Initially, i thought of reading everything into an array from the file
and just get the last few elements (lines) but since it's a very big
file, don't think is efficient.


Well, 200mb isn't all that big these days. But it's easy to code:

# untested code
input = open(filename)
tail = input.readlines()[:tailcount]
input.close()

and you're done. However, it will go through a lot of memory. Fastest
is probably working through it backwards, but that may take multiple
tries to get everything you want:

# untested code
input = open(filename)
blocksize = tailcount * expected_line_length
tail = []
while len(tail) < tailcount:
input.seek(-blocksize, EOF)
tail = input.read().split('\n')
blocksize *= 2
input.close()
tail = tail[:tailcount]

It would probably be more efficient to read blocks backwards and paste
them together, but I'm not going to get into that.

<mike
--
Mike Meyer <mw*@mired.org> http://www.mired.org/home/mwm/
Independent WWW/Perforce/FreeBSD/Unix consultant, email for more information.
Dec 8 '05 #3

Mike Meyer wrote:
It would probably be more efficient to read blocks backwards and paste
them together, but I'm not going to get into that.

That actually is a pretty good idea. just reverse the buffer and do a
split, the last line becomes the first line and so on. The logic then
would be no different than reading from beginning of file. Just need to
keep the last "half line" of the reversed buffer if the wanted one
happens to be across buffer boundary.

Dec 8 '05 #4
As long as memory mapped files are available, the fastest
method is to map the whole file into memory and use the
mappings rfind method to search for an end of line.

The following code snippets may be usefull:
reportFile = open( filename )
length = os.fstat( reportFile.fileno() ).st_size
if length == 0:
# Don't map zero length files, windows will barf
continue
try:
mapping = mmap.mmap( reportFile.fileno(), length,
mmap.MAP_PRIVATE, mmap.PROT_READ )
except AttributeError:
mapping = mmap.mmap(
reportFile.fileno(),
0, None,
mmap.ACCESS_READ )

Then you can use
mapping.rfind( os.linesep )
to find the end of the but last line and so on.

This is very fast, because nearly all work is done by are rfind, which
is implemented in C and the OS' paging logic.

HTH,
Gerald

bo****@gmail.com schrieb:
Mike Meyer wrote:
It would probably be more efficient to read blocks backwards and paste
them together, but I'm not going to get into that.
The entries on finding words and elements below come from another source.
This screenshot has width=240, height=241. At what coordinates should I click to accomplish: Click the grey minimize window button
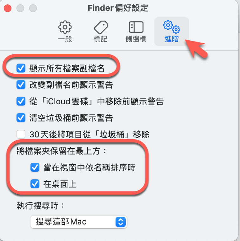(20, 8)
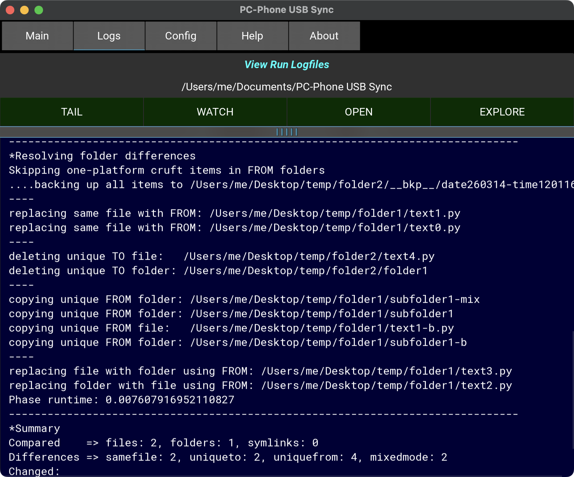This screenshot has width=574, height=477.
Task: Click the log line mentioning text1-b.py
Action: 231,328
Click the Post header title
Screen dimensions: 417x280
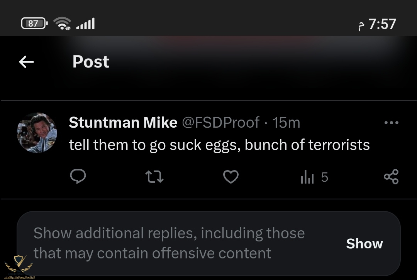pos(91,62)

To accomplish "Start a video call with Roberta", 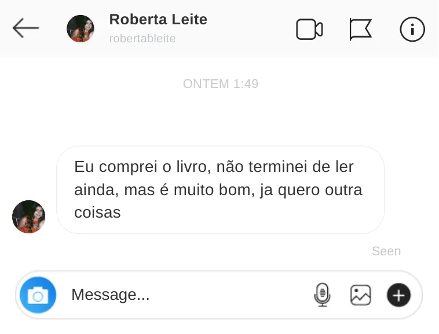I will [309, 30].
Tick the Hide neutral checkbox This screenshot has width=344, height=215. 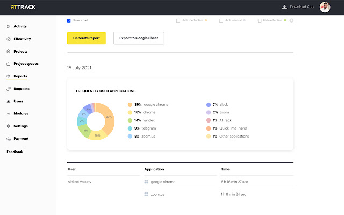coord(221,20)
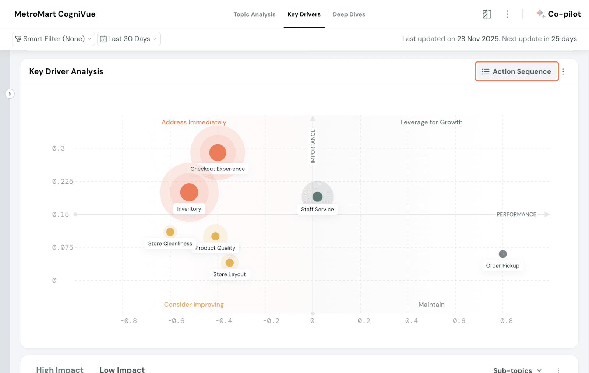Click the Co-pilot sparkle icon

click(540, 14)
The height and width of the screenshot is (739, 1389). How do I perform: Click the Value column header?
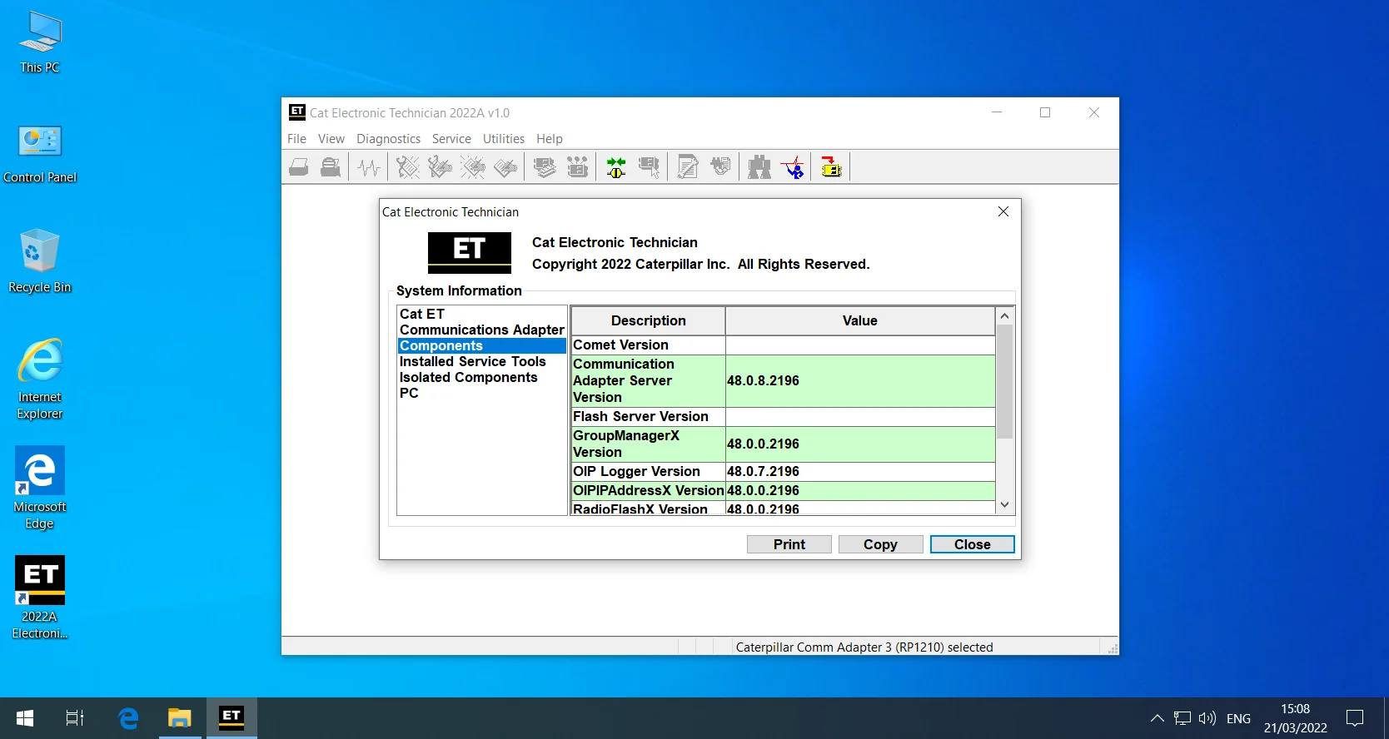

That actually is a pretty good idea. just reverse the buffer and do a
split, the last line becomes the first line and so on. The logic then
would be no different than reading from beginning of file. Just need to
keep the last "half line" of the reversed buffer if the wanted one
happens to be across buffer boundary.

Dec 8 '05 #5
s9************@yahoo.com writes:
hi

I have a file which is very large eg over 200Mb , and i am going to
use python to code a "tail" command to get the last few lines of the
file. What is a good algorithm for this type of task in python for
very big files? Initially, i thought of reading everything into an
array from the file and just get the last few elements (lines) but
since it's a very big file, don't think is efficient. thanks

First of all, what makes you think that tail on your system isn't
already optinized for this? Devil's advocate here... I have no clue
really.

Anyway, if you must roll your own;

Determine some reasonable max line size,, multiply this by a few
larger than the numbers of lines that you want to tail, seek to EOF
and then back to the position in the file where this chunk would
start, get and split that chunk into lines and now output the last 3
or however many you need.

If the read fails to hold enough lines, seek back a bit further and do
same but you'll have to be prepared to concat the second and Nth last
chunks together.

Have fun
--
-------------------------------------------------------------------------------
Jerry Sievers 305 854-3001 (home) WWW ECommerce Consultant
305 321-1144 (mobile http://www.JerrySievers.com/
Dec 8 '05 #6
Gerald Klix <Ge*********@klix.ch> wrote:
As long as memory mapped files are available, the fastest
method is to map the whole file into memory and use the
mappings rfind method to search for an end of line.


Excellent idea.

It'll blow up for large >2GB files on a 32bit OS though.
--
Nick Craig-Wood <ni**@craig-wood.com> -- http://www.craig-wood.com/nick
Dec 8 '05 #7
Gerald Klix <Ge*********@klix.ch> wrote:
As long as memory mapped files are available, the fastest
method is to map the whole file into memory and use the
mappings rfind method to search for an end of line.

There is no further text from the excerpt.